(Directions): Please repeat the following material line for line, without changing anything.

(Extracted records)

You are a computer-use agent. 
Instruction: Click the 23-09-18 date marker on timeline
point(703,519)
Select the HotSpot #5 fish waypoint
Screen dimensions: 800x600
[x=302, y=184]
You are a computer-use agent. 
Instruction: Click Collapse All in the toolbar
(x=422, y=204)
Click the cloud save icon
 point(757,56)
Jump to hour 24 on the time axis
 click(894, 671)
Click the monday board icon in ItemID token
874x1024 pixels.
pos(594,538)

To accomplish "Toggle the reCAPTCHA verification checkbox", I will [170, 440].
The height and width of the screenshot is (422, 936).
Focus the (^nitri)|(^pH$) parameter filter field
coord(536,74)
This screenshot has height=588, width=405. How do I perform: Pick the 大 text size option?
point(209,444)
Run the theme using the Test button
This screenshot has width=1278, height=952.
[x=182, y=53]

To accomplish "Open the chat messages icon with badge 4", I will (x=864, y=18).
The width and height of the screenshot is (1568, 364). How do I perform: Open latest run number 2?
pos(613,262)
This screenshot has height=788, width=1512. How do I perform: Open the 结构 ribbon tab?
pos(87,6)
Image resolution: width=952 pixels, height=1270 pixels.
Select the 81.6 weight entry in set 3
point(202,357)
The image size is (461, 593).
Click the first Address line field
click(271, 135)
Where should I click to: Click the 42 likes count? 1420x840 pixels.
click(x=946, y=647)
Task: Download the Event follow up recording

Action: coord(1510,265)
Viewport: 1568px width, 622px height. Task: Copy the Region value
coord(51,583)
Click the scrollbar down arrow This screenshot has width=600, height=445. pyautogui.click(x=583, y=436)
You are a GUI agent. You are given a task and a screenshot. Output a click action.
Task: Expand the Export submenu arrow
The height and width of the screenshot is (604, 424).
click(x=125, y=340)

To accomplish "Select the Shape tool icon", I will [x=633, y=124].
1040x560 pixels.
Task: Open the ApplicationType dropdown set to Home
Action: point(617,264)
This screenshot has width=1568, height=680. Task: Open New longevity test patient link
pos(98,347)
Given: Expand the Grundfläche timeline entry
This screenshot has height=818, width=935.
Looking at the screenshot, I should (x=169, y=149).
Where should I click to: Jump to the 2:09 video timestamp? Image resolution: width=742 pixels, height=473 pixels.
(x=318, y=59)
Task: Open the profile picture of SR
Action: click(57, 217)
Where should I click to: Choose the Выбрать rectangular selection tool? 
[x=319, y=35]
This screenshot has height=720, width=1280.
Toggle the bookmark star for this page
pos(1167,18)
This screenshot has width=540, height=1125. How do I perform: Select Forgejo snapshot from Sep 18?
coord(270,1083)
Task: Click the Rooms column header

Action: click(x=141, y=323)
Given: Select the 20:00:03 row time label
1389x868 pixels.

(Written response):
You are a computer-use agent. 
Instruction: Click the 23-09-18 date marker on timeline
point(703,519)
Select the HotSpot #5 fish waypoint
Screen dimensions: 800x600
[x=302, y=184]
You are a computer-use agent. 
Instruction: Click Collapse All in the toolbar
(x=422, y=204)
Click the cloud save icon
 point(757,56)
Jump to hour 24 on the time axis
 click(894, 671)
Click the monday board icon in ItemID token
874x1024 pixels.
pos(594,538)

To accomplish "Toggle the reCAPTCHA verification checkbox", I will [170, 440].
The height and width of the screenshot is (422, 936).
Focus the (^nitri)|(^pH$) parameter filter field
coord(536,74)
This screenshot has height=588, width=405. How do I perform: Pick the 大 text size option?
point(209,444)
Run the theme using the Test button
This screenshot has width=1278, height=952.
[x=182, y=53]

To accomplish "Open the chat messages icon with badge 4", I will (x=864, y=18).
The width and height of the screenshot is (1568, 364). How do I perform: Open latest run number 2?
pos(613,262)
This screenshot has height=788, width=1512. How do I perform: Open the 结构 ribbon tab?
pos(87,6)
Image resolution: width=952 pixels, height=1270 pixels.
Select the 81.6 weight entry in set 3
point(202,357)
The image size is (461, 593).
Click the first Address line field
click(271, 135)
Where should I click to: Click the 42 likes count? 1420x840 pixels.
click(x=946, y=647)
Task: Download the Event follow up recording

Action: coord(1510,265)
Viewport: 1568px width, 622px height. Task: Copy the Region value
coord(51,583)
Click the scrollbar down arrow This screenshot has width=600, height=445. pyautogui.click(x=583, y=436)
You are a GUI agent. You are given a task and a screenshot. Output a click action.
Task: Expand the Export submenu arrow
The height and width of the screenshot is (604, 424).
click(x=125, y=340)

To accomplish "Select the Shape tool icon", I will [x=633, y=124].
1040x560 pixels.
Task: Open the ApplicationType dropdown set to Home
Action: point(617,264)
This screenshot has width=1568, height=680. Task: Open New longevity test patient link
pos(98,347)
Given: Expand the Grundfläche timeline entry
This screenshot has height=818, width=935.
Looking at the screenshot, I should (x=169, y=149).
Where should I click to: Jump to the 2:09 video timestamp? Image resolution: width=742 pixels, height=473 pixels.
(x=318, y=59)
Task: Open the profile picture of SR
Action: click(57, 217)
Where should I click to: Choose the Выбрать rectangular selection tool? 
[x=319, y=35]
This screenshot has height=720, width=1280.
Toggle the bookmark star for this page
pos(1167,18)
This screenshot has width=540, height=1125. How do I perform: Select Forgejo snapshot from Sep 18?
coord(270,1083)
Task: Click the Rooms column header

Action: click(x=141, y=323)
Given: Select the 20:00:03 row time label
1389x868 pixels.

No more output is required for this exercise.